Most people are also unaware of the fact that genes are swapped between species, even different kingdoms, all the time. Horizontal gene transfer happens in nature – so the core claim of the anti-GMO crowd that moving genes across kingdoms is “unnatural” is not only meaningless, it is factually incorrect.

The bottom line is that “GMO” is a false dichotomy without any real scientific meaning. It is used as a marketing ploy only, and we should not fall for it. This does not mean that biotechnology does not need to be regulated. It does. All biotech should be appropriately regulated, based on the true risks of the technology and its applications. Introducing new varieties onto the market should have some standard of evidence for safety, and those standards can vary based on the method of creation. Personally I think mutation farming should have at least as high a standard as any other method of genetic manipulation (it currently doesn’t).
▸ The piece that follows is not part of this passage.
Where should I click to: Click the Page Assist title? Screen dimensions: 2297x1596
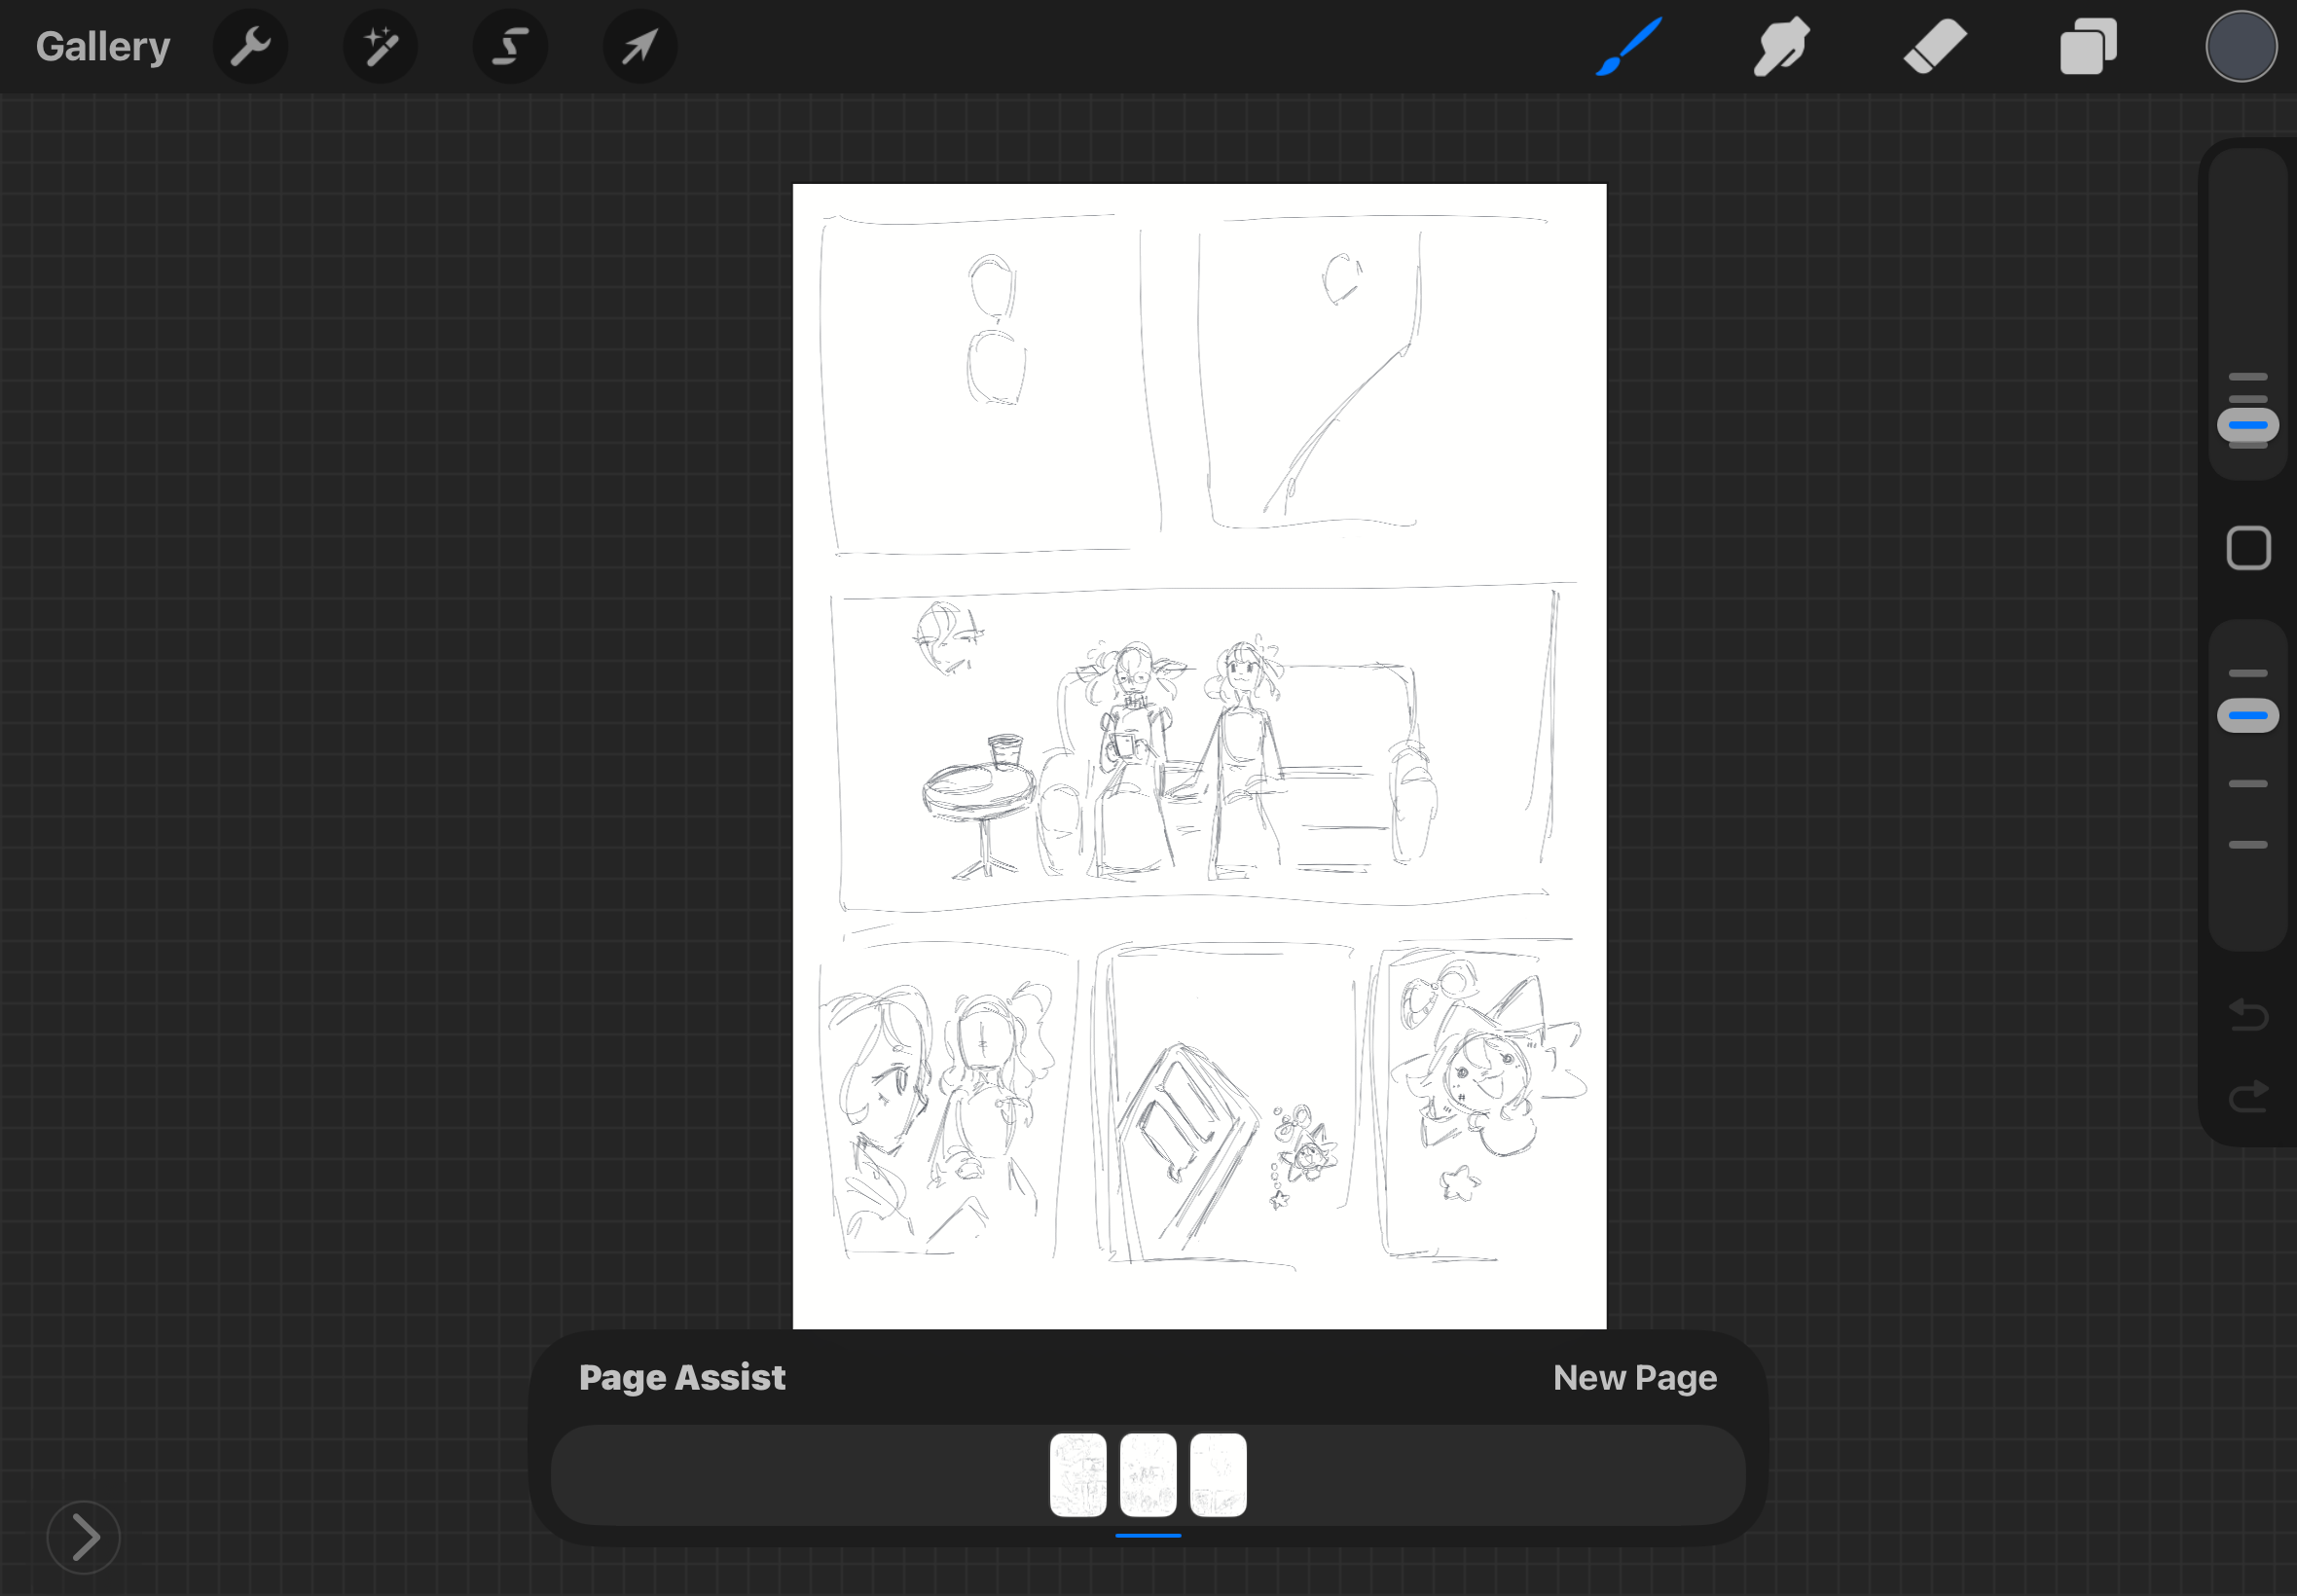pyautogui.click(x=682, y=1378)
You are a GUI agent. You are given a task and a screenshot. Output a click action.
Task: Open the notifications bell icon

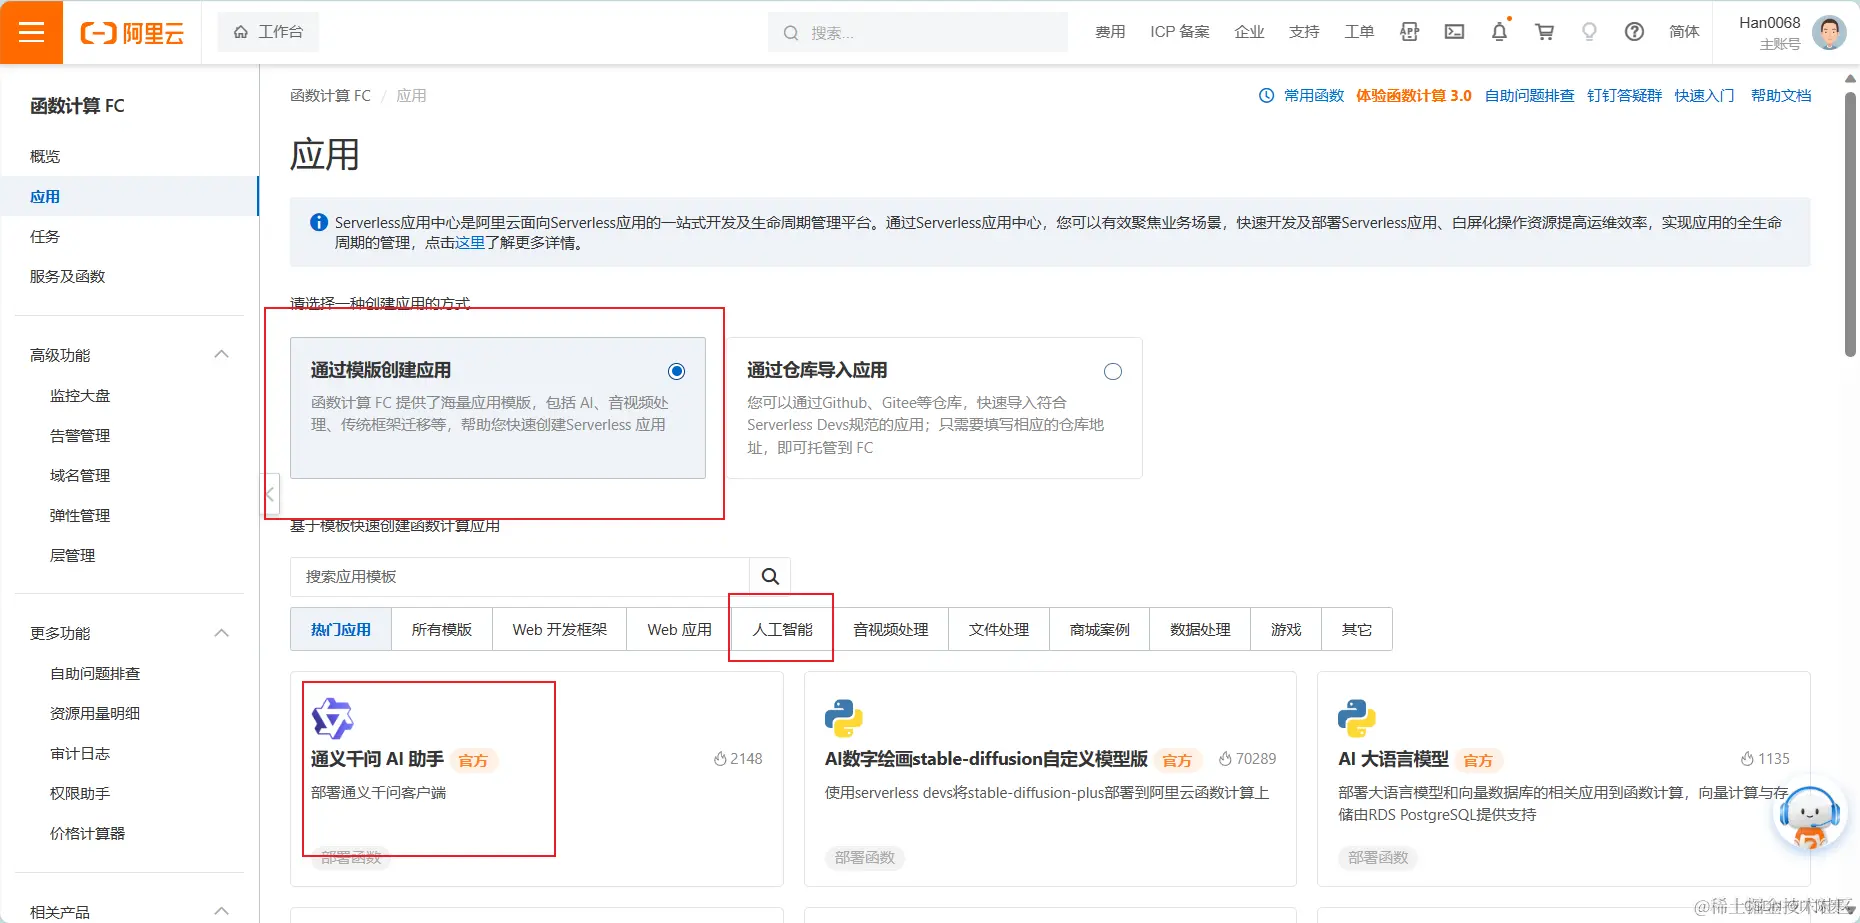pyautogui.click(x=1499, y=31)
But at present there is no scientific reason to suspect and no evidence to support the concern that there are any specific risks to health from any of the biotech methods currently considered “genetic modification.” We still should evaluate each new organism by itself, and all the current GMOs approved and on the market are perfectly safe.

What about the other factors, such as patenting life and Big Agro controlling our seeds? These concerns are all misplaced, attached to the vague category of GMO inappropriately. First, almost all seeds currently used by farmers cannot be replanted. The vast majority of current crops feeding the world are hybrids. Hybrid traits do not breed through, and so you cannot replant hybrid seeds. Farmers (at least in developed countries) haven’t been saving their seeds for a century. It is more cost and labor effective to just buy new seeds each year. This was true long before the first GMO was introduced to the market.

You can also patent hybrid seeds, or even cultivated varieties. Patents are not unique to GMOs, and not all GMOs are patented.

Technologies considered GMO also having nothing directly to do with pesticides or farming practices. Some specific applications of GM technology alter how we use certain pesticides, but that has nothing to do with the technology. Other applications, like golden rice, have nothing to do with pesticides. In any case – the real issue here is best farming practices. GMOs can be another very powerful tool in optimizing farming practices. However, the organic lobby has successfully equated GMOs and pesticides in the minds of the public.

All of these issues are tangential to GMO technology. Blaming GMOs is misplaced, and passing laws to arbitrarily label them will be counterproductive. It is pure pseudoscience, and we need elected officials capable of understanding the scientific issues sufficiently to make rational regulations.